◆ Stated goal: Change each "Image resolution" in the records below to "Image dimensions", then write out all the lines again with nothing else altered.

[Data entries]
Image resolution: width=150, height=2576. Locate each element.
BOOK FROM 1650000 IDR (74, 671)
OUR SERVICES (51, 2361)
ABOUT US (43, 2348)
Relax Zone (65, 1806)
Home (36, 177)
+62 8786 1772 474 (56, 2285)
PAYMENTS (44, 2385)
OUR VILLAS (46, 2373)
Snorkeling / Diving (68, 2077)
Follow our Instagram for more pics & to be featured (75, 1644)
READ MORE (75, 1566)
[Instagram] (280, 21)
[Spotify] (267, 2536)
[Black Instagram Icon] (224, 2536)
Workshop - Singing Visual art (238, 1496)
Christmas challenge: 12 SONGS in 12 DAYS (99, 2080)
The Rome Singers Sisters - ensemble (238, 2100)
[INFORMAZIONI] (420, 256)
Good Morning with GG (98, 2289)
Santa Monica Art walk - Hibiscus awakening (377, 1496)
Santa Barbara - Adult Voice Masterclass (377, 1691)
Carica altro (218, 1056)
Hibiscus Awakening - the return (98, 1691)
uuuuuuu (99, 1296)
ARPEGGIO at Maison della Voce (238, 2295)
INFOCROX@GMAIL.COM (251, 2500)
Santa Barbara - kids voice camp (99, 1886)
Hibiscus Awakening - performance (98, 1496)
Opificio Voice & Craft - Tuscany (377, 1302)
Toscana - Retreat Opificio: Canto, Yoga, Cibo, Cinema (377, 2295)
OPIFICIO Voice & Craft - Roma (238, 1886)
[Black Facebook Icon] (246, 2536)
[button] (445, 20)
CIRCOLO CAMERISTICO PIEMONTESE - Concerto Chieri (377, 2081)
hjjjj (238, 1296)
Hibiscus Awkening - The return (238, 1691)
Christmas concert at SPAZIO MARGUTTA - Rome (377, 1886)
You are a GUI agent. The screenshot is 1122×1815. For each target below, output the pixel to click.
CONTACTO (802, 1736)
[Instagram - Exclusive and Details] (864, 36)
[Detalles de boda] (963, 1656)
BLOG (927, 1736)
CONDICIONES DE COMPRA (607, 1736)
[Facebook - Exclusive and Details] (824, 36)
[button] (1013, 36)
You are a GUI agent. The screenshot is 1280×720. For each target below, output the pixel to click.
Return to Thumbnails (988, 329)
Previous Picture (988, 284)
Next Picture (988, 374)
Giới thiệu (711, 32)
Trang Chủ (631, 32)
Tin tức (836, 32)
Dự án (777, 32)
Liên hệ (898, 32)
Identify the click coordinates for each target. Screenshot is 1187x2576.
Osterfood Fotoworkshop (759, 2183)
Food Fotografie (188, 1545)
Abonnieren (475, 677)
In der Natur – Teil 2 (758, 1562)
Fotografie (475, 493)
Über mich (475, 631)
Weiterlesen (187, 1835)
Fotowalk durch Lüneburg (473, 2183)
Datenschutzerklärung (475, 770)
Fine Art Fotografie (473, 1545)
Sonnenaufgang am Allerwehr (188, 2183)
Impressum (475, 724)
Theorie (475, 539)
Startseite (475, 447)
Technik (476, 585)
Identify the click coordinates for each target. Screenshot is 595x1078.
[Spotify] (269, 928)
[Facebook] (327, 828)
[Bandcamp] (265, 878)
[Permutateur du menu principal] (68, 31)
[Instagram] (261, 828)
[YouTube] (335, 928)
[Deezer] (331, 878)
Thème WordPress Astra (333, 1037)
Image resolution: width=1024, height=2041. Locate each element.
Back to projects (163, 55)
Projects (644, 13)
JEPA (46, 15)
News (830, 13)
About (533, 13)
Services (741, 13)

◆ The output:
Image dimensions: width=150, height=2576. Locate each element.
BOOK FROM 1650000 IDR (74, 671)
OUR SERVICES (51, 2361)
ABOUT US (43, 2348)
Relax Zone (65, 1806)
Home (36, 177)
+62 8786 1772 474 (56, 2285)
PAYMENTS (44, 2385)
OUR VILLAS (46, 2373)
Snorkeling / Diving (68, 2077)
Follow our Instagram for more pics & to be featured (75, 1644)
READ MORE (75, 1566)
[Instagram] (280, 21)
[Spotify] (267, 2536)
[Black Instagram Icon] (224, 2536)
Workshop - Singing Visual art (238, 1496)
Christmas challenge: 12 SONGS in 12 DAYS (99, 2080)
The Rome Singers Sisters - ensemble (238, 2100)
[INFORMAZIONI] (420, 256)
Good Morning with GG (98, 2289)
Santa Monica Art walk - Hibiscus awakening (377, 1496)
Santa Barbara - Adult Voice Masterclass (377, 1691)
Carica altro (218, 1056)
Hibiscus Awakening - the return (98, 1691)
uuuuuuu (99, 1296)
ARPEGGIO at Maison della Voce (238, 2295)
INFOCROX@GMAIL.COM (251, 2500)
Santa Barbara - kids voice camp (99, 1886)
Hibiscus Awakening - performance (98, 1496)
Opificio Voice & Craft - Tuscany (377, 1302)
Toscana - Retreat Opificio: Canto, Yoga, Cibo, Cinema (377, 2295)
OPIFICIO Voice & Craft - Roma (238, 1886)
[Black Facebook Icon] (246, 2536)
[button] (445, 20)
CIRCOLO CAMERISTICO PIEMONTESE - Concerto Chieri (377, 2081)
hjjjj (238, 1296)
Hibiscus Awkening - The return (238, 1691)
Christmas concert at SPAZIO MARGUTTA - Rome (377, 1886)
You are a GUI agent. The screenshot is 1122×1815. For each target below, output the pixel to click.
CONTACTO (802, 1736)
[Instagram - Exclusive and Details] (864, 36)
[Detalles de boda] (963, 1656)
BLOG (927, 1736)
CONDICIONES DE COMPRA (607, 1736)
[Facebook - Exclusive and Details] (824, 36)
[button] (1013, 36)
You are a GUI agent. The screenshot is 1280×720. For each target below, output the pixel to click.
Return to Thumbnails (988, 329)
Previous Picture (988, 284)
Next Picture (988, 374)
Giới thiệu (711, 32)
Trang Chủ (631, 32)
Tin tức (836, 32)
Dự án (777, 32)
Liên hệ (898, 32)
Identify the click coordinates for each target. Screenshot is 1187x2576.
Osterfood Fotoworkshop (759, 2183)
Food Fotografie (188, 1545)
Abonnieren (475, 677)
In der Natur – Teil 2 (758, 1562)
Fotografie (475, 493)
Über mich (475, 631)
Weiterlesen (187, 1835)
Fotowalk durch Lüneburg (473, 2183)
Datenschutzerklärung (475, 770)
Fine Art Fotografie (473, 1545)
Sonnenaufgang am Allerwehr (188, 2183)
Impressum (475, 724)
Theorie (475, 539)
Startseite (475, 447)
Technik (476, 585)
Identify the click coordinates for each target. Screenshot is 595x1078.
[Spotify] (269, 928)
[Facebook] (327, 828)
[Bandcamp] (265, 878)
[Permutateur du menu principal] (68, 31)
[Instagram] (261, 828)
[YouTube] (335, 928)
[Deezer] (331, 878)
Thème WordPress Astra (333, 1037)
Image dimensions: width=1024, height=2041. Locate each element.
Back to projects (163, 55)
Projects (644, 13)
JEPA (46, 15)
News (830, 13)
About (533, 13)
Services (741, 13)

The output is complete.